RISK MANAGEMENT PLAN:

The Company has in place a mechanism to identify, assess, monitor and mitigate various risks to key business objectives. Major risks identified are systematically addressed through risk mitigating actions on a continuing basis. These are discussed at the meetings of the Audit Committee and the Board of Directors of the Company from time to time.

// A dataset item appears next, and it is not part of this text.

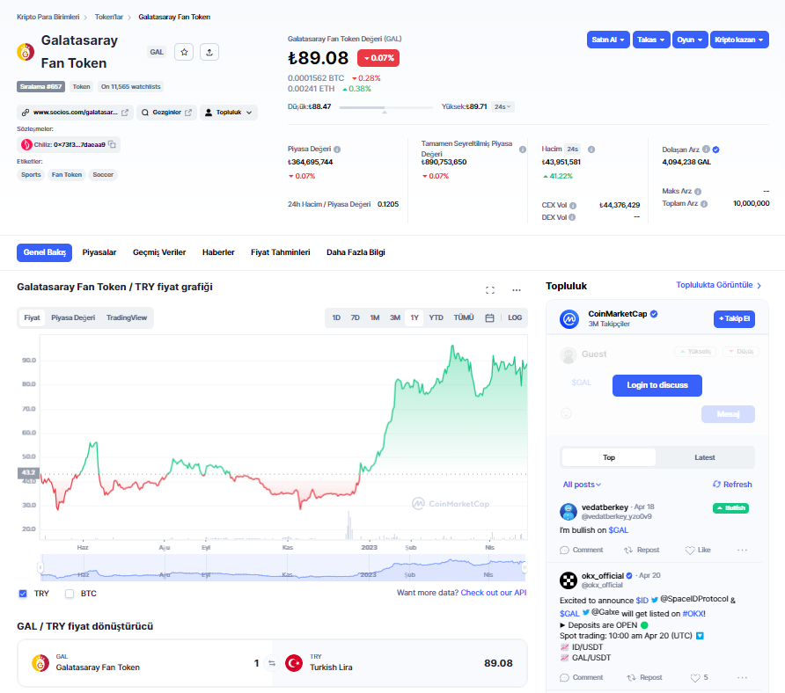Select the Latest tab in community feed
This screenshot has height=693, width=785.
(x=704, y=457)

CORPORATE SOCIAL RESPONSIBILITY (CSR):

As on 31st March 2023, net worth of the Company is 51.08 crores which is not more than Rs. 500 crore, its turnover is not more than Rs. 1000 crore and its net profit is not more than Rs. 5 crore. The provisions of section 135 of the Companies Act, 2013 are non-applicable to the Company for FY 2023-24. The Board of Directors of the Company constituted the Corporate Social Responsibility committee on 30 May 2022 however, it was not required to spend any amount on CSR activities in FY 2022-23.

BOARD EVALUATION:

Pursuant to provisions of section 134(3)(p), 149(8) and Schedule IV of the Companies Act, 2013annual performance evaluation of Directors as well as of the Audit Committee, Nomination & Remuneration Committee, and Stakeholders Relationship Committee of the Board has been carried out.

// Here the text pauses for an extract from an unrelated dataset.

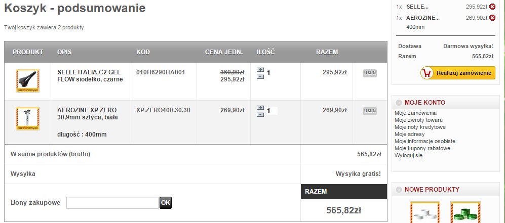
Task: Increase quantity of SELLE ITALIA saddle
Action: coord(260,70)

The performance evaluation of the Independent Directors was carried out by the entire Board and the Performance Evaluation of Chairman and Non-Independent Directors was carried out by the Independent Directors.

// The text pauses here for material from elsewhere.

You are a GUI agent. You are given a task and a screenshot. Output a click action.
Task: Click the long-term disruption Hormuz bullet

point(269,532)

The manner in which the evaluation has been carried out is provided below.

Criteria for performance evaluation:

The Nomination and Remuneration Committee lays down the criteria for performance evaluation of Directors. The annual evaluation of Directors is made on the following criteria:

i. Attendance for the meetings, participation and independence during the meetings;

ii. Interaction with Management;

iii. Role and accountability of the Board and

iv. Knowledge and proficiency.

DETAILS OF SUBSIDIARIES, JOINT VENTURES (JV) OR ASSOCIATE COMPANIES (AC):

Your Company has an associate company Navasasyam Dandekar Private Limited (NDPL). Your company holds 49% of equity share capital in the Associate Company.

PERFORMANCE AND FINANCIAL POSITION OF EACH OF THE SUBSIDIARIES, ASSOCIATES AND JOINT VENTURE COMPANIES:

The Company has received audited financial results of the associate company (Navasasyam Dandekar Private Limited) for the year 2022-23 and profit after tax is consolidated with the companys financial results in proportion of companys shareholding in associate company. Associate company has clocked a turnover of Rs. 3146.54 Lakhs in the financial year ended on March 31st 2023 (previous year Rs. 1897.10 Lakhs), profit before tax is Rs. 291.83 Lakhs (previous year Rs. 8.92 Lakhs) and profit after tax is Rs. 236.22 Lakhs (previous year Rs. 3.65 Lakhs).

On May 25, 2021 the Company invested Rs. 380.01 Lakh in associate company & was allotted 14,989 nos, 6% Compulsorily Convertible (Non-Cumulative) Preference Shares of NDPL having face value of Rs.100/- per share at premium of Rs. 2,435.28/- per share aggregating to Rs. 380.01 Lakh.

CHANGE IN THE NATURE OF BUSINESS, IF ANY:

During the year under review, there has been change in the nature of business from operating in manufacturing activities and real estate leasing activities to operating only in real estate leasing activities. The manufacturing activities at Butibori Plant, Nagpur were discontinued from the closing of business hours 20 February 2023.

As a result of discontinuation of manufacturing activities, the Company currently has commercial real estate only as its operations.

DEPOSITORY SYSTEM

Your Companys equity shares are available for dematerialisations through National Securities Depository Limited and Central Depository Services (India) Limited. As on March 31, 2023, 96 % of the equity shares of the Company were held in dematerialised form.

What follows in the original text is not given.